American Journal of Mathematics, Vol. 71, No. 3 (July 1949), 491-540 (Part II)

Part I received February 13, 1947. The greater part of the material in this paper was presented as a D.Phil. thesis at the University of Oxford.

Part II received August 27, 1947.

**PART I. Definitions and General Properties**

Introduction

In his paper "Die Untergruppen der freien Produkte" A. Kurosch determines completely the structure of the subgroups of a free product of groups. He also suggests the problem of determining similarly the subgroups of a free product of groups with an amalgamated subgroup. This problem will be solved completely. However, to describe the structure of these subgroups adequately, a generalization of the free product with one amalgamated subgroup is necessary. It is with this generalization that the first part of our investigations is mainly concerned; the problem of determining the subgroups of free products with one amalgamated subgroup and of generalized free products with amalgamated subgroups will be dealt with in the second part.

....

The concepts introduced so far may be looked upon as a special case of a rather more general problem. In **4** we introduce the notion of an "incomplete group." Two questions arise: whether an incomplete group is imbeddable into a group; and if it is imbeddable, whether there exists a "largest" group which contains the incomplete group and is generated by it. This second question will be answered in the affirmative. That the answer to the first question is not always positive, is known. Since the system of groups G_{α} with amalgamated subgroups U_{αβ} must form an incomplete group, if the generalized free product is to exist, the example in **3** provides an instance of a different type of incomplete group which is not imbeddable.

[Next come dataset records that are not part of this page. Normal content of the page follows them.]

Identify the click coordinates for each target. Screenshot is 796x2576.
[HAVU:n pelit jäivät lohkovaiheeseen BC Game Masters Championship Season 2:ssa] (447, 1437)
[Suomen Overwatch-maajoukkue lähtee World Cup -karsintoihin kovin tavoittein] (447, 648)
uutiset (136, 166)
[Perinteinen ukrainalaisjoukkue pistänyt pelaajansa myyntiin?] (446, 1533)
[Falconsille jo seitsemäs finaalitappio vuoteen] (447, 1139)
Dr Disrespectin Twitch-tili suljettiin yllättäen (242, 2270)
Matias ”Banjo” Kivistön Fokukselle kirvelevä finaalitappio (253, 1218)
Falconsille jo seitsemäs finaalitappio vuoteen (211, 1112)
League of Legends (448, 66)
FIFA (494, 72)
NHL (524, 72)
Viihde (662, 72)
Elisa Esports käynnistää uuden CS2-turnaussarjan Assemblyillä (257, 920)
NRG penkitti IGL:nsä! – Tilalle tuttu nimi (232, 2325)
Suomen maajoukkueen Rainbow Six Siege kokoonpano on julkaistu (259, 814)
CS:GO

In **5** we derive a necessary and sufficient criterion for the existence of the generalized free product with amalgamated subgroups reducing the general case to a more special (though by no means easier) case. In **6** we describe the structure of the generalized free product in a somewhat different way. This leads to a number of special results and examples (**7,8**). These enable us to derive some simple and useful sufficient criteria for the existence of the generalized free product in the case of three factors. however, they also seem to indicate that more general results in this direction can hardly be hoped for (**9**). We conclude the paper with a detailed discussion of the free product of three infinite cycles with amalgamated subcycles.

**PART II. The Subgroups of Generalized Free Products**

Introduction

In Part I we defined the generalized free product G of the the groups G_{α} with amalgamated subgroups U_{αβ}. We found that G contains a group U which is itself a free product with amalgamated subgroups U_{αβ}. Its factors are the subgroups U_{α} of G_{α} which are generated by all the amalgamated subgroups U_{αβ} of G_{α}. If, in particular, all U_{αβ} are identical, then U_{α} = U_{αβ} for all β, all the groups U_{α} are isomorphic, and G is simply the free product of all the groups G_{α} with the one amalgamated subgroup U. In the general case the subgroup U of G may be loosely described as the smallest generalized free product with the amalgamated subgroups U_{αβ}.

We are going to show that every subgroup H of G is itself a generalized free product—unless H belongs to U, in which case nothing can be said.